> _TASK DIRECTIONS_: In the listing, starting at the line that contains "Open the paragraph styles menu" and ending at the line that contains "(x=703, y=223)", replace "Amazon" with "Steam". Return only those lines, with everything else left unchanged.

> _SUPPLIED INFORMATION_:
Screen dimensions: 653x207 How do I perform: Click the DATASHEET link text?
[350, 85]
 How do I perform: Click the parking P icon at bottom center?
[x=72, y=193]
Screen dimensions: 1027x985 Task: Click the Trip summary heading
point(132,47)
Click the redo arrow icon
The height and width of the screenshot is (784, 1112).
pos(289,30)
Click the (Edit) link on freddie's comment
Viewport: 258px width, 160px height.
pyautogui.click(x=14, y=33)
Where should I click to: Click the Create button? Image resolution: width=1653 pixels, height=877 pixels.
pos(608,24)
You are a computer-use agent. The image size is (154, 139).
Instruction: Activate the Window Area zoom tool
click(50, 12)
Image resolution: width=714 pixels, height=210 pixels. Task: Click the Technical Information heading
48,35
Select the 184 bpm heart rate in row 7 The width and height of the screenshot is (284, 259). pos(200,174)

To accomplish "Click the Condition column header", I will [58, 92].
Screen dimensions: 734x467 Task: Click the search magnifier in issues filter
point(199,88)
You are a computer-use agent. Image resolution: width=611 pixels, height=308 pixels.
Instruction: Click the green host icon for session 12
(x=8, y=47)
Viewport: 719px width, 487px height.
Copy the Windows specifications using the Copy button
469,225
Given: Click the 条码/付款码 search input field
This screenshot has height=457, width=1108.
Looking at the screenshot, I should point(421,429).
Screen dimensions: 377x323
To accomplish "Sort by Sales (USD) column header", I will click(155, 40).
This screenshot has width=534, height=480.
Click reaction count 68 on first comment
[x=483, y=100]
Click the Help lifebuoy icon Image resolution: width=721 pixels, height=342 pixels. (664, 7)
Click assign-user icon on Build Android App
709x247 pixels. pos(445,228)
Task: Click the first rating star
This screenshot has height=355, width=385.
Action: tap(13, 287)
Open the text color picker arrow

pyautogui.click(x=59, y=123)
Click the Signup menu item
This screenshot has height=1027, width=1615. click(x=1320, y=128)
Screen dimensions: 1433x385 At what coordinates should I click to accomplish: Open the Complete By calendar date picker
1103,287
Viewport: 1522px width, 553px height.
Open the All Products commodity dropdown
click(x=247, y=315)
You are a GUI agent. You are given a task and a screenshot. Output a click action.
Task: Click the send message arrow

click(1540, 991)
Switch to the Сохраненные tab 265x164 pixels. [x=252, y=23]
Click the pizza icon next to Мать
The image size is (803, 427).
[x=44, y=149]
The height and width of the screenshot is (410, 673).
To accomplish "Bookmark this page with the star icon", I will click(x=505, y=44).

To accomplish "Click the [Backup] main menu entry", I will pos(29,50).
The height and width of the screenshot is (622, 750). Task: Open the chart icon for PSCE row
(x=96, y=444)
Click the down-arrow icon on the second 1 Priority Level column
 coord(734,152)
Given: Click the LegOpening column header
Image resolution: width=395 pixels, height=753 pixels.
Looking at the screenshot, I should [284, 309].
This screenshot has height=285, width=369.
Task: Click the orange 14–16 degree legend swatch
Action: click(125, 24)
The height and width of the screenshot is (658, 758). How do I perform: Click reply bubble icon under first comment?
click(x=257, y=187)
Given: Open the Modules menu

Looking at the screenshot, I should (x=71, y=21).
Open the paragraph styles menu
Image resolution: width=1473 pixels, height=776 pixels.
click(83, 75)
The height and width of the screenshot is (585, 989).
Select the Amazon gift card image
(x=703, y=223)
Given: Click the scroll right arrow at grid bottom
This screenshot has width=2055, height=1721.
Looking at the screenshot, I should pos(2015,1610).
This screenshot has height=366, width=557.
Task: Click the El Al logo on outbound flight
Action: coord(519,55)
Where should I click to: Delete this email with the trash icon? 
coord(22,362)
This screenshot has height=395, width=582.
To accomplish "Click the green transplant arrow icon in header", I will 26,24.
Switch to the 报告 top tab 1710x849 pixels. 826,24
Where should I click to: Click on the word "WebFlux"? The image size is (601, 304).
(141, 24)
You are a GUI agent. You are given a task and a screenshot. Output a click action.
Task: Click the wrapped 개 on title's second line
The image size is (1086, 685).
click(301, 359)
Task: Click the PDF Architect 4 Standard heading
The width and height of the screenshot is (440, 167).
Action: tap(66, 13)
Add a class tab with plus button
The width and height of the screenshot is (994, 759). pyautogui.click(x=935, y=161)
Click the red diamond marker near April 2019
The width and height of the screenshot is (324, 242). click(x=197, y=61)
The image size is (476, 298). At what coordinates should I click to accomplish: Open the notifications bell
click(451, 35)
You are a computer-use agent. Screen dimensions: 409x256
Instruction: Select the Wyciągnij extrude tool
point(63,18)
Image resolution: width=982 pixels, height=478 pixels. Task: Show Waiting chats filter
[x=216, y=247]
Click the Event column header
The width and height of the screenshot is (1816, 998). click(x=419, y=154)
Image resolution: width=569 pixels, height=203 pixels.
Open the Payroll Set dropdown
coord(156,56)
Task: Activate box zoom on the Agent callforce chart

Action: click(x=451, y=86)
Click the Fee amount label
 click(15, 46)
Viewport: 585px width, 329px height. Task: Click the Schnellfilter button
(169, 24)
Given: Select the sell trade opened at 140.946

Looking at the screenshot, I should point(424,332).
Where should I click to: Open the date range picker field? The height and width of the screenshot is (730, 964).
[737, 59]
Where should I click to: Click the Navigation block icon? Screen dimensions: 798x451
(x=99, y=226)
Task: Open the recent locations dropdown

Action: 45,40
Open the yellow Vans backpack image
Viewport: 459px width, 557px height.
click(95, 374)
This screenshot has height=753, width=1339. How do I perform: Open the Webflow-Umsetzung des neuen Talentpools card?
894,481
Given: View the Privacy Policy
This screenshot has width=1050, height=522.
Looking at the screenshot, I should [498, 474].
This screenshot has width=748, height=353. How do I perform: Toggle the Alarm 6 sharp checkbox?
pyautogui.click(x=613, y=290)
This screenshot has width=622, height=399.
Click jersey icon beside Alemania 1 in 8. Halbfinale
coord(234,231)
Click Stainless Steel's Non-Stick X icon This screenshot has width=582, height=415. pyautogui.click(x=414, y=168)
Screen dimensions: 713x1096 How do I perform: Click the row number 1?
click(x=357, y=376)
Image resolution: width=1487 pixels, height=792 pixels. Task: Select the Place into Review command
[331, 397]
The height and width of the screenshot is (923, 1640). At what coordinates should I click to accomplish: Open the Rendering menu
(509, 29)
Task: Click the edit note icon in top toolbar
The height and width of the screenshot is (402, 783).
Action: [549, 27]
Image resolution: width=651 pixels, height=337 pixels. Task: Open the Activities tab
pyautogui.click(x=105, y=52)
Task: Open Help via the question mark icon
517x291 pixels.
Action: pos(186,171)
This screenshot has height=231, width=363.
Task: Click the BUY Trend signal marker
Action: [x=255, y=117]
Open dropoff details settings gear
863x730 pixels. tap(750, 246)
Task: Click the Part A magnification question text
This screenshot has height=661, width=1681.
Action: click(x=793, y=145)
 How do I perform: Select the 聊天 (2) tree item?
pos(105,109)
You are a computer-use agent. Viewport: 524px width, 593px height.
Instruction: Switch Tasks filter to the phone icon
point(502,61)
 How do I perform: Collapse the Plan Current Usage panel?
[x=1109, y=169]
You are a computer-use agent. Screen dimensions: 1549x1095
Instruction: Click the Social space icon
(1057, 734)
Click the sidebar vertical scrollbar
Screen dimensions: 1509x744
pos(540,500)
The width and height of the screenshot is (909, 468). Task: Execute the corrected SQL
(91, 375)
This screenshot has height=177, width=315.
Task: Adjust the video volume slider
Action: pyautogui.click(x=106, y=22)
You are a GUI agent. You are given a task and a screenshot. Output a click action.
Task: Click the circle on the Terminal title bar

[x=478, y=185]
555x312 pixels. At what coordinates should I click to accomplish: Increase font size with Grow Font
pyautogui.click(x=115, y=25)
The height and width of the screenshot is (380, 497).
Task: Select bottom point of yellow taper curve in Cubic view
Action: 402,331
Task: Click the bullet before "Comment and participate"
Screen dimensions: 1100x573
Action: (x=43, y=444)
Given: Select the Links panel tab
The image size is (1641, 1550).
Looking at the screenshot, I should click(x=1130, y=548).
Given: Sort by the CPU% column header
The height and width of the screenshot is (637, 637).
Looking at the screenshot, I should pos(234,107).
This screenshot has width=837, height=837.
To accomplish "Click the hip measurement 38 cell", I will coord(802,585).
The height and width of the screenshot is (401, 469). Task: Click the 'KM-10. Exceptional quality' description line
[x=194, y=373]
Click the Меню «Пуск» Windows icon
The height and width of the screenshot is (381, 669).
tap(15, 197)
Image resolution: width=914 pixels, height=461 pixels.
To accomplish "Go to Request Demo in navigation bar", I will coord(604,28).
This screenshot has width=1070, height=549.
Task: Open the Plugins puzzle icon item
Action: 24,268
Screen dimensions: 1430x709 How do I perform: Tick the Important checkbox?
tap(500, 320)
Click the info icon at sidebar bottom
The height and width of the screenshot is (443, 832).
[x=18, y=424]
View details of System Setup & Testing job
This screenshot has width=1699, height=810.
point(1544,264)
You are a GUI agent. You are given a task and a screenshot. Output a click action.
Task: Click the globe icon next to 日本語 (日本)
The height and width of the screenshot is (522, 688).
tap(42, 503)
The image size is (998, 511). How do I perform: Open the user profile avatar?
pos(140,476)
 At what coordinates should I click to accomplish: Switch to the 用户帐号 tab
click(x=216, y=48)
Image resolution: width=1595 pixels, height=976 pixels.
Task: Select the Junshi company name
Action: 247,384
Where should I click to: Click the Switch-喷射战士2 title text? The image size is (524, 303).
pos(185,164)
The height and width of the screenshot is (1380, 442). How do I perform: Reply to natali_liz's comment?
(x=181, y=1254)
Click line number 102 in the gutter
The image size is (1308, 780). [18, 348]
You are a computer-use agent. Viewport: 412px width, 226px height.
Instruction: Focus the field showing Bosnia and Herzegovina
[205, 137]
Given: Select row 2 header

> _ANSWER TO THIS PROBLEM_:
Open the paragraph styles menu
Image resolution: width=1473 pixels, height=776 pixels.
click(83, 75)
The height and width of the screenshot is (585, 989).
Select the Steam gift card image
(x=703, y=223)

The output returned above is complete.